ION CHANNELS, RECEPTORS, AND THEIR SIGNALING COMPLEXES

PANX1–PANNEXIN INTERACTIONS

An early starting point was other members of the Pannexin protein family (Bruzzone et al., 2005). The initial impetus for investigation into Panx–Panx interactions likely arose from a rich literature detailing the intermixing of connexins (reviewed in Koval, 2006), the vertebrate gap junction protein family. Connexins share structural similarity to pannexins, but no sequence similarity. The first identified Panx1 binding protein was its family member, Panx2 (Bruzzone et al., 2005).

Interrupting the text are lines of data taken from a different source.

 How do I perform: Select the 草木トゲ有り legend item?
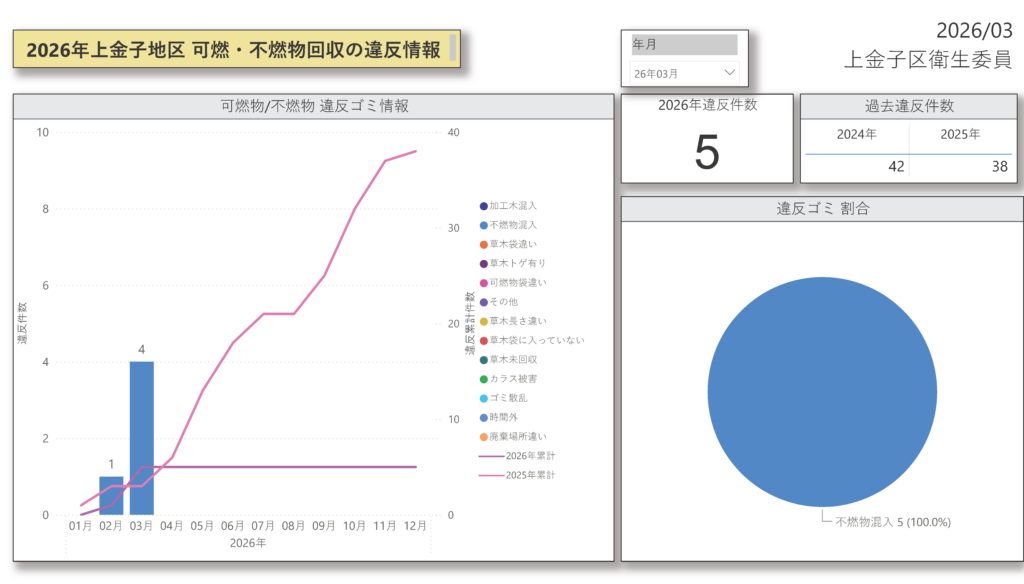pyautogui.click(x=517, y=263)
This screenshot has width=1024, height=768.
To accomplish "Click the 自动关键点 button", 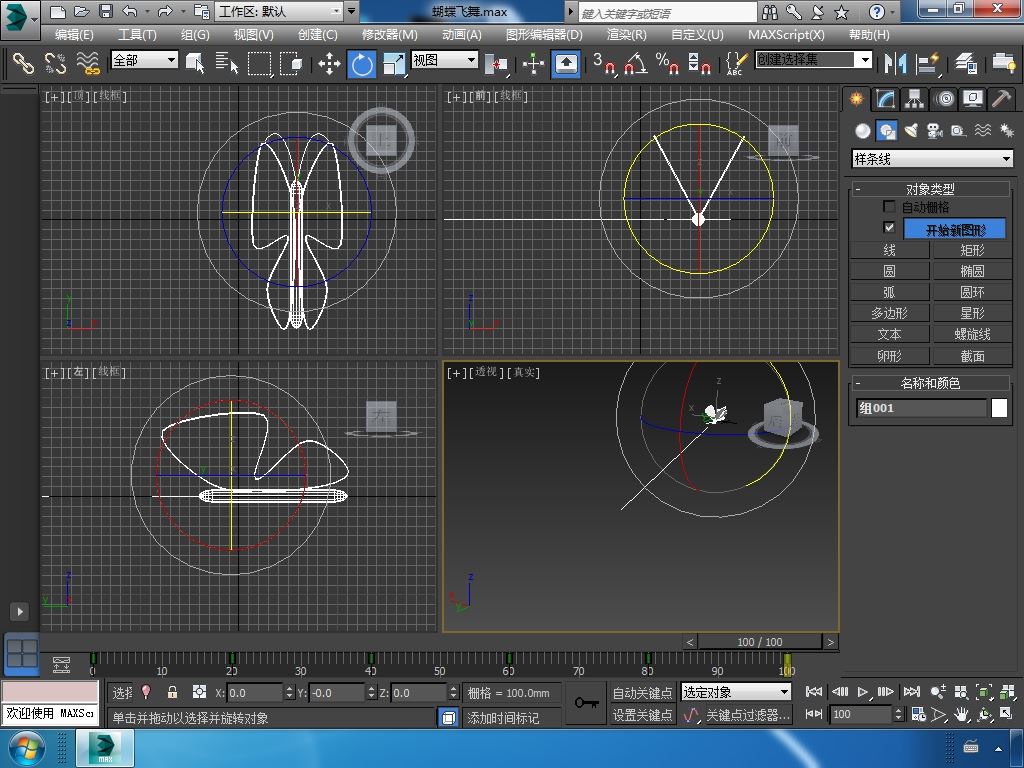I will click(642, 692).
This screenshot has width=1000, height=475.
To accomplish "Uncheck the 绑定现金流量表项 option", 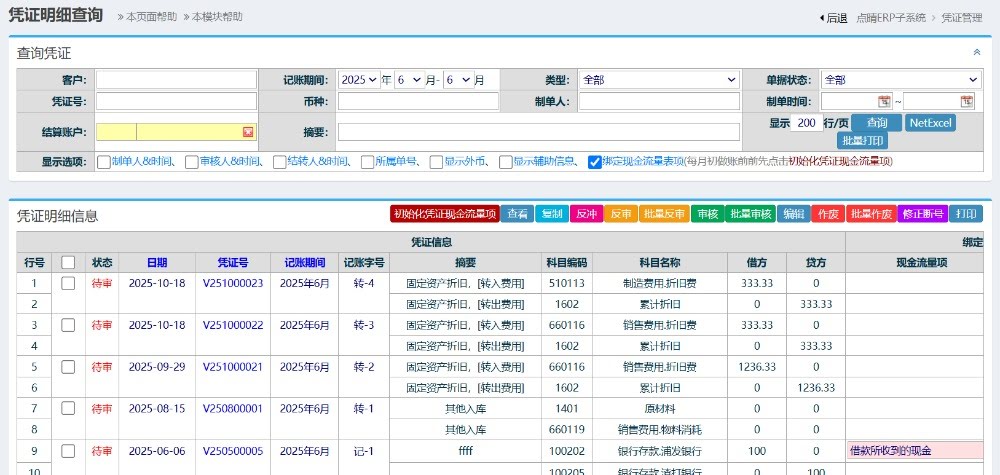I will [x=595, y=162].
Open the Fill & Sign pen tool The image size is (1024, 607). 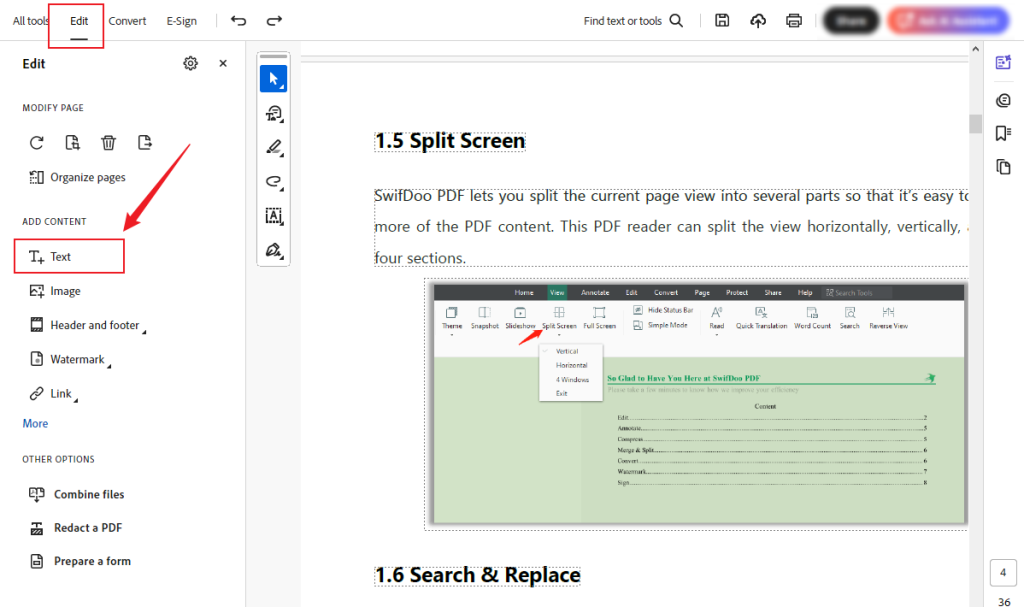coord(273,250)
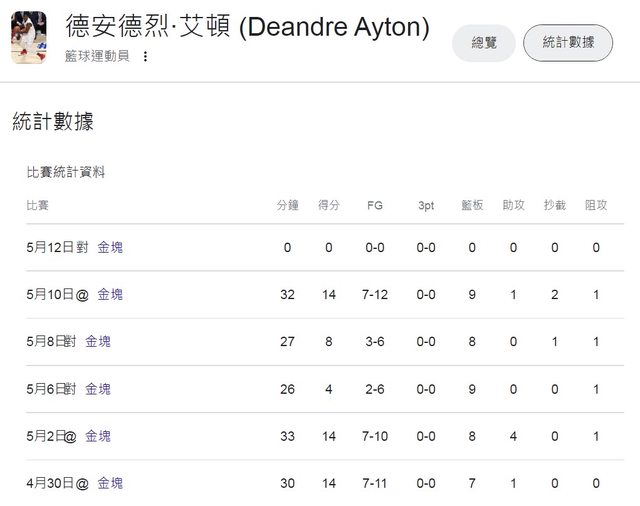Image resolution: width=640 pixels, height=506 pixels.
Task: Click Deandre Ayton's profile photo thumbnail
Action: pos(29,38)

Panx2 is a much larger protein that Panx1, owing to its exceptionally longer C-terminus. It is particularly enriched in the brain (Baranova et al., 2004). The discovery of this interaction by Bruzzone et al. (2005) arose subsequent to an earlier observation by the same group, that depolarization-evoked currents in Xenopus oocytes injected with RNA for both Panx1 and Panx2 were significantly smaller and had modified gating kinetics in comparison with currents from Xenopus oocytes injected with Panx1 RNA alone (Bruzzone et al., 2003). The RNA encoding Panx2 itself did not lead to a depolarization-activated current. The authors proposed that Panx1/Panx2 heteromerization was the underlying cause for the difference in depolarization-evoked currents. Their later discovery of the interaction between epitope-tagged Panx1 and Panx2 supported this hypothesis (Bruzzone et al., 2005).

Key questions arose from these initial findings. For these findings to be physiologically relevant, Panx1 and Panx2 must be found in the same cells, and need to come into close proximity. Whether Panx1 and Panx2 are found in the same subcellular compartments is still an open question. To date, several studies have shown that ectopically and endogenously expressed Panx1 are found primarily at the cell surface, with some reports of intracellular expression. In contrast, ectopically (Lai et al., 2009; Penuela et al., 2009) and endogenously (Swayne et al., 2010; Wicki-Stordeur et al., 2013) expressed Panx2 are largely found primarily in intracellular compartments. Whether Panx2 forms functional channels at the cell membrane is contentious (but see Penuela et al., 2009). Further, if Panx2 forms functional channels, are they activated in the same way as Panx1 channels? Does the interaction occur early in the secretory pathway, and could it impact on the trafficking of Panx1?

Penuela et al. (2009) later demonstrated that co-expression with Panx1 in HEK293T cells dramatically increased the cell surface expression of Panx2, measured by cell surface biotinylation and confocal microscopy. In HEK 293T cells ectopically co-expressing Panx1 and Panx2, the authors confirmed reciprocal co-precipitation of the two proteins. Interestingly, immunoprecipitation of Panx2 co-precipitates the immature glycosylation species of Panx1 specific to the early secretory pathway (gly0 and gly1). This suggests the proteins are able to interact early in the secretory pathway, not long after translation. Somewhat paradoxically, the ability of Panx1 to increase the cell surface expression of Panx2 suggests that Panx1/Panx2 reaches the plasma membrane. In a similar set of experiments, this group also demonstrated overlapping distributions of Panx1 and Panx3 using confocal microscopy, and an interaction by immunoprecipitation. The extent of Panx1 and Panx3 co-precipitation was modulated by the glycosylation state of Panx1, but the physiological implications of these findings have not yet been fully elucidated.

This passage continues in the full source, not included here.